Amend Title To Conform

Be it enacted by the General Assembly of the State of South Carolina:

SECTION 1.    Chapter 75, Title 15 of the 1976 Code is amended by adding:

"Section 15-75-45.    (A)    Absent an agreement providing otherwise, a person engages in the theft of health care services if the person: (1) intentionally or knowingly secures performance of a health care service which is provided only for compensation; (2) has received insurance proceeds or payment from a third party for health care services; and (3) does not remit payment to the health care provider as provided in subsection (C).

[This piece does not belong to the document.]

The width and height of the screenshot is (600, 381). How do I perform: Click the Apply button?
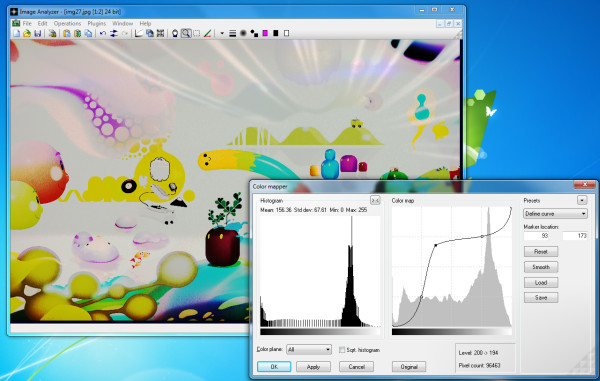313,366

(B)    If payment is not made when the health care services are provided, notice of payment due must be sent by the health care service provider by registered or certified mail, return receipt requested, to the address of record for the person who received the services, or who is a guardian or an agent for the person who received the services. Written notice, which must be separate from the regular billing notices provided by the health care provider, given in accordance with this subsection is presumed to be received no later than ten days after it was sent unless returned by the post office.

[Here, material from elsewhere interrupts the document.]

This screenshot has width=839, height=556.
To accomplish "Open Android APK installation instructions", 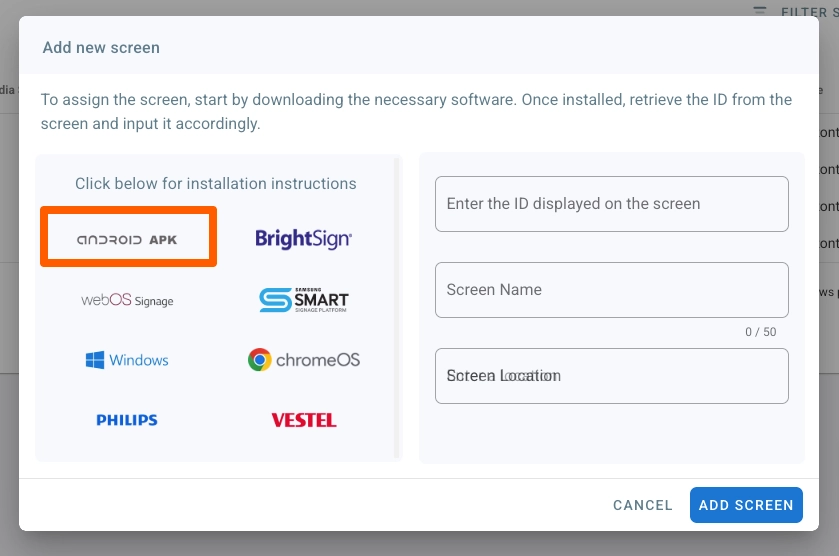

(C)    When a person fails to pay within ninety days for health care services rendered, a cause of action is created pursuant to subsection (A) for actual damages for nonpayment of services rendered. The health care service provider who brings an action against a person for failure to pay for services as provided in subsection (A) is entitled to allege liquidated damages in accordance with the following:

(1)    for a first occurrence by a person, actual damages plus ten percent of actual damages;

(2)    for a second occurrence by the same person, actual damages plus twenty percent of actual damages; or

(3)    for a third or subsequent occurrence by the same person, actual damages plus thirty percent of actual damages.

(D)    It is a defense to an action brought pursuant to this section that:

(1)    the defendant secured the performance of the health care service by giving a postdated check to the person performing the service and the person performing the service or any other person presented the check for payment before the date on the check;

(2)    the services were not rendered in a competent manner by the health care provider or the health care provider's services fail to meet the accepted standard of care for similar health care service providers;

(3)    the services were covered under a health care insurance plan and payment owed by the health care insurance company has not yet been received by the health care provider for the services provided to the person; or

(4)    the notices of payment due are not sent as provided by subsection (B).

(E)    A health care service provider who accepts a down payment for compensation in order to perform health care services for a person and fails to perform the services is subject to a cause of action for reimbursement of the down payment made and is also subject to allege liquidated damages in accordance with the following:

(1)    for a first occurrence by the health care service provider, actual reimbursement plus ten percent of actual reimbursement;

(2)    for a second occurrence by the same health care service provider, actual reimbursement plus twenty percent of actual reimbursement; or

(3)    for a third or subsequent occurrence by the same health care service provider, actual reimbursement plus thirty percent of actual reimbursement.

(F)    Any inconsistent provision of this section does not supercede any provisions of the South Carolina High Cost and Consumer Loans Act, Sections 37-23-10 et seq."

SECTION    2.    This act takes effect upon approval by the Governor and applies to health care services rendered on and after the effective date.